Your assignment
Please set down, word for word, the line that contains "Viewport: 1344px width, 756px height." and every line after it to the end of the entries below, omitting the pictures.

Dataset extract
****

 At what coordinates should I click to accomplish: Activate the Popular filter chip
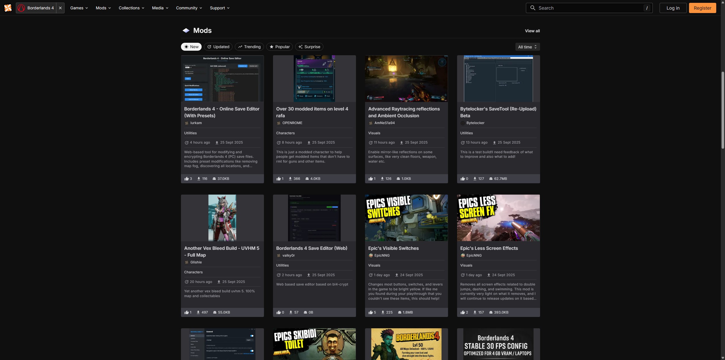[279, 47]
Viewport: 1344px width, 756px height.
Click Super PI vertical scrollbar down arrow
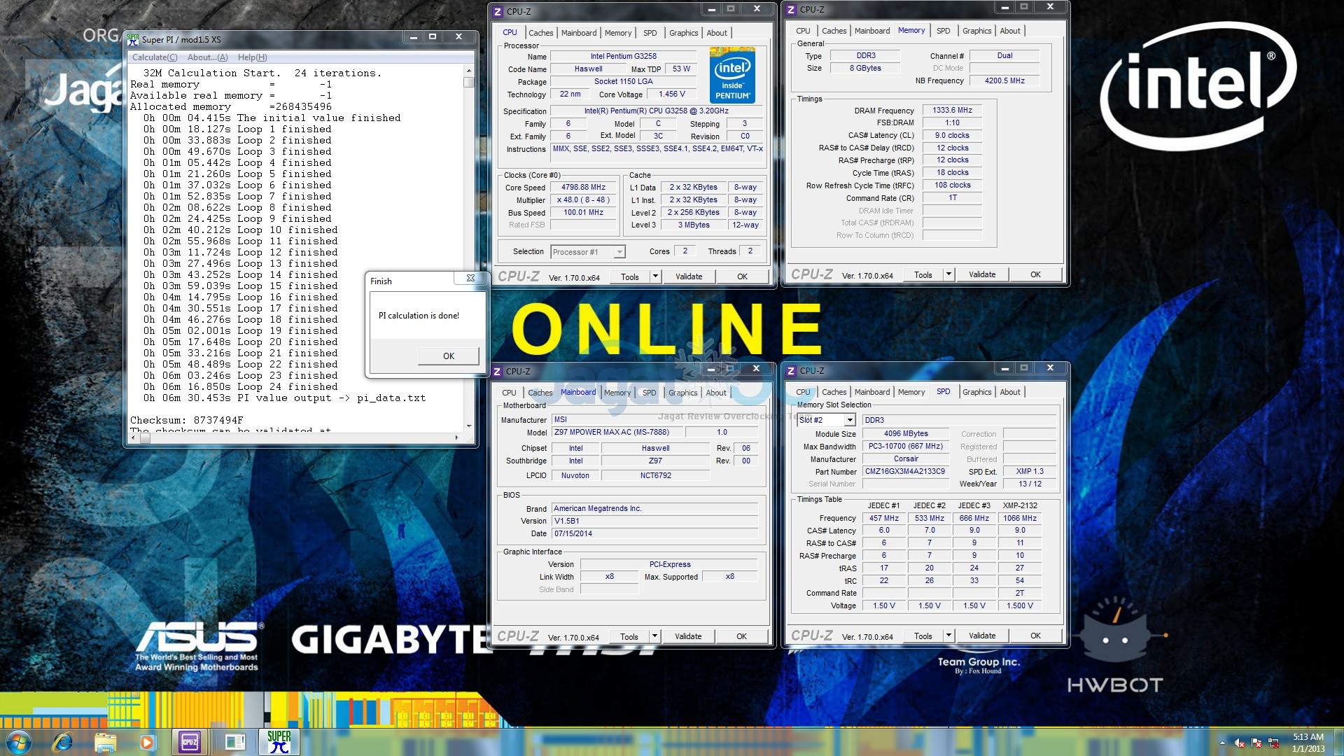click(x=469, y=426)
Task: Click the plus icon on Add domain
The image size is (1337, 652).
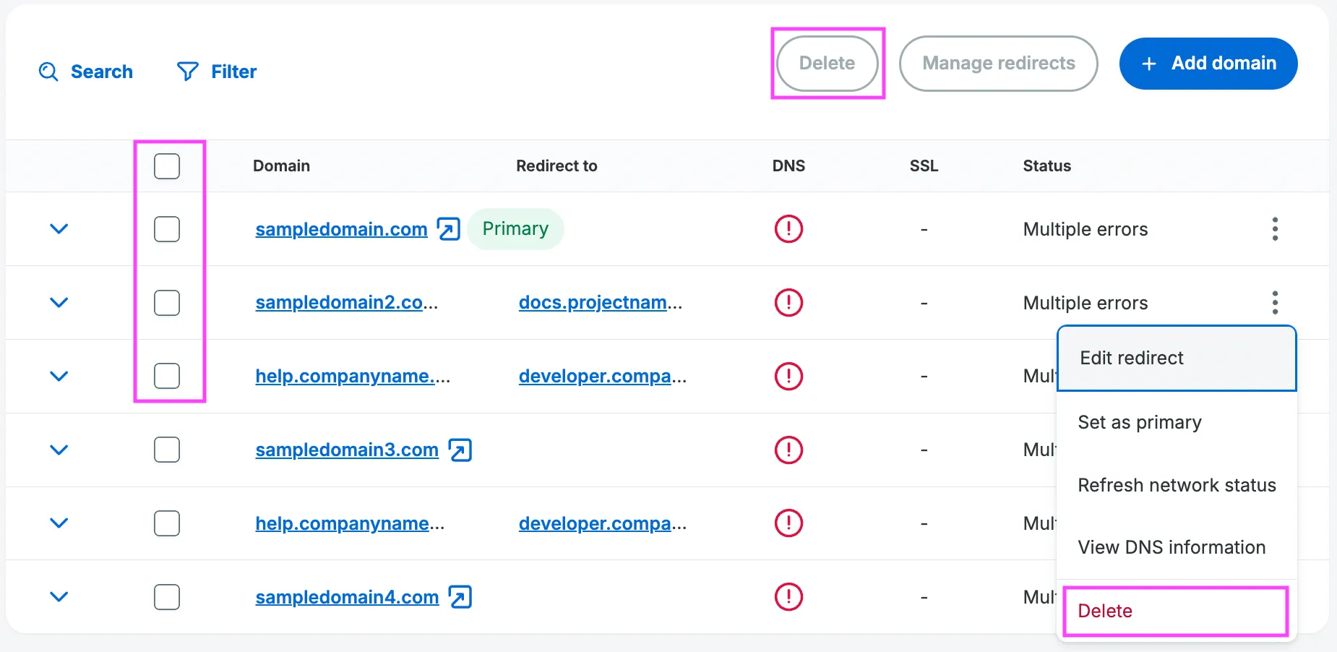Action: pyautogui.click(x=1148, y=64)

****

Exercise response
Viewport: 1344px width, 756px height.
Click Super PI vertical scrollbar down arrow
click(x=469, y=426)
Task: Click the plus icon on Add domain
The image size is (1337, 652).
Action: pyautogui.click(x=1148, y=64)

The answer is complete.